Obituary: Franco Beltrametti
Monday 04 September 1995
With Gianantonio Pozzi (whom he met in Sicily) he organised P77 - a small poetry festival in Venice which, the following year, 1978, was transferred to Amsterdam to expand and become the regular "One World Poetry". It was through Beltrametti's friendship with Julien Blaine and Emmanuel Ponsart that the British poets Allen Fisher, John James and Tom Pickard were introduced to a French audience one night in the hills of Provence.
Beltrametti published MINI, "the smallest magazine in the world", and co-edited several other journals: the latest being Codice Biancaneve in Milan, and Jean Monod's AIOU from the Cevennes. In 1990, with the Milanese poet Dario Villa, and Marta Pellis, he organised "Arte Nanetta", a travelling show of tiny artworks from all over the world that packs into a suitcase.
Born in Locarno, the son of a railwayman, Beltrametti grew up in various towns in the Ticino canton of Switzerland. An omnivorous reader from childhood, he also drew and painted; but at 19, after meeting the artist Yves Klein in Milan, he destroyed almost all his early work. In 1958 he began to study architecture in Zurich, travelled in Italy, France and England, and, after qualifying in 1963, worked in Rome and Zurich before taking the Trans-Siberian Express to Japan. There he was joined by Judy Danciger, and their son, Giona, was born in 1966.

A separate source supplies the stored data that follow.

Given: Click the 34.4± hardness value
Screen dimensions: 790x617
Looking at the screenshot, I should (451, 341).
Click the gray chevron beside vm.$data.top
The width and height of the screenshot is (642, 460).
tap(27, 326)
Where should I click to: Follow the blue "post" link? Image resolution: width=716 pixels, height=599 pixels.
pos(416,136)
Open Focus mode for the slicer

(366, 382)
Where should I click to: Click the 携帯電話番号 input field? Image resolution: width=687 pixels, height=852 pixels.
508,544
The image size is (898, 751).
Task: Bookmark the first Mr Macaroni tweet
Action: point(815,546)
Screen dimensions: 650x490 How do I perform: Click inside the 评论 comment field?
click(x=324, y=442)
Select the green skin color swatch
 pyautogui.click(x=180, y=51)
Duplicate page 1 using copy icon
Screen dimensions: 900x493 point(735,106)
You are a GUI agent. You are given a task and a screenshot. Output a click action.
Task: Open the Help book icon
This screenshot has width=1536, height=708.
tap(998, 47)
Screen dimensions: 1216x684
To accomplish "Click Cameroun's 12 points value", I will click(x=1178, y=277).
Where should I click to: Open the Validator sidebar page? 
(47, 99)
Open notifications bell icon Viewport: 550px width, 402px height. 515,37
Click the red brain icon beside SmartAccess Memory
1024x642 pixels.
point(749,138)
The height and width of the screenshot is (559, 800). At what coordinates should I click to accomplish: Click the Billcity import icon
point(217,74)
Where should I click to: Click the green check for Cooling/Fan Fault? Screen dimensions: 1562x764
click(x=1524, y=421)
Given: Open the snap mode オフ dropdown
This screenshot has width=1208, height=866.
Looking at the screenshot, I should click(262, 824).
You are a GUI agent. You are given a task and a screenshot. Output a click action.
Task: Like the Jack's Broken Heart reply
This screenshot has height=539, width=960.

Beltrametti lived in Tokyo, then Kyoto, until 1967, teaching at the International Design Institute, studying traditional Japanese culture at Kyoto University, and spending time with the American poets Gary Snyder, Philip Whalen and Cid Corman. From Japan he travelled by cargo boat across the Pacific, briefly taught architectural design at California Polytechnic, crossed the United States, and returned to Europe determined to devote all of his time to "life" and "writing". He spent a year in Sicily helping the survivors of the earthquake, then established a permanent Swiss base in Riva san Vitale at the extreme southern tip of Lake Lugano. There he lived simply (often on nettle soup or dandelion-leaf salad) in two rooms stacked with books and pictures, between travels all over Europe, North America and Japan.
After separating from Judy, he returned for a while to California in 1974 where, after designing and building a wooden house on the Yuba river in the Sierra Nevada, he began to draw and paint again. During the past few years he spent an increasing amount of time with the ceramicist Antonella Tomaino in the small mountain village of Mugena.
Beltrametti was one of the very few people (the French poet Claude Royet- Journoud is another) whose awareness of what is going on in the arts is coupled with a generosity of spirit that lets them not only welcome a younger generation, but actively connect it to like sensibilities. No cafe table he ever sat at was not immediately covered with postcards to be written to friends: nor did any lengthy train-ride fail to produce notes for a future project.
The last exhibition of Beltrametti's I saw, earlier this year, was called "monologue is a dialogue with silence". It is both tragic and ironic that he should die between seeing the sonargram of his unborn child, and the opening of a travelling (Venice, Milan, Marseille, Paris) retrospective exhibition of his work. I shall think of him standing at sunset high on the side of Monte Generoso, looking over Chiasso and the plains of Lombardy towards Milan, in that silence which is the sound of an infinity of one hands clapping.
Franco Beltrametti, poet, painter, architect: born Locarno 7 October 1937; died Lugano 26 August 1995.